Laker Notes

Editor’s Note: Lake Oswego High School senior Amy Chen is the Review’s first new student columnist to kick off the 2013-14 school year. She is the founder and president of her high school’s literary club and editor-in-chief of “Reflections,” the arts and literary magazine of LOHS.

After leaving an improv comedy show not so long ago, my brother and a few of our friends drove for several minutes, parked, walked the wrong way down a street for several blocks in the late night winter chill of Portland, walked several blocks the right way and found our destination: Salt & Straw.Amy Chen

In a line rivaling the out-of-the-door-around-the-block queue of Voodoo Doughnuts, we breathed into our hands until we finally entered the magical world of gourmet ice cream.
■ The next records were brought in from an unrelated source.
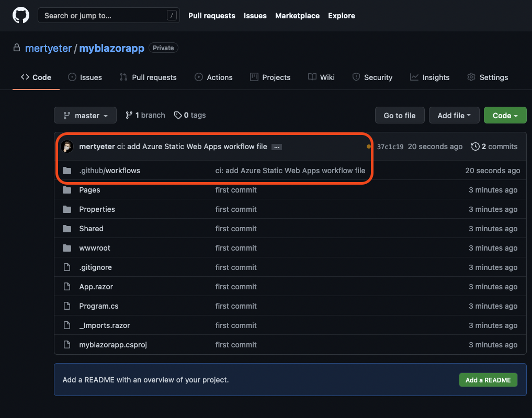This screenshot has width=532, height=418.
Task: Switch to the Actions tab
Action: (x=213, y=77)
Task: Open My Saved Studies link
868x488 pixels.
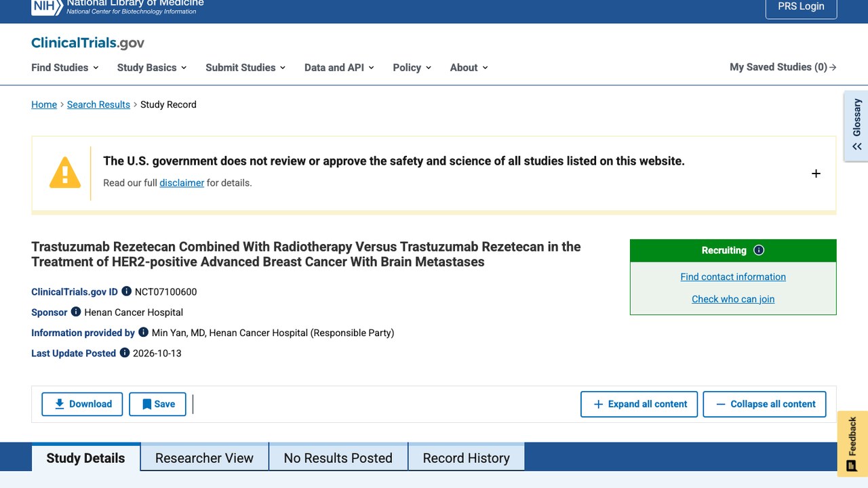Action: [783, 67]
Fro-yo has been the dominating frozen treat in Lake Oswego since the unfortunate demise of Cold Stone Creamery and Baskin-Robbins and the uprising of UU Yogurt, YoDelish and YoTown.

Although the Salt & Straw cart here in Lake Oswego doesn’t generate quite as much buzz as its Portland counterparts — though it does come pretty close — it is doing us a favor, bringing back a beacon of ice cream hope to our fro-yo plague.

“But Amy, frozen yogurt is better for you!” you might say. And maybe it is. But if you’re like me and enjoy slathering a mix of chocolate chips, Kit Kats, hot fudge, maraschino cherries and whipped cream onto your excuse of “my frozen yogurt is nonfat!”, you might want to reconsider the choice. With gourmet ice cream like Salt & Straw, the product is fine by itself.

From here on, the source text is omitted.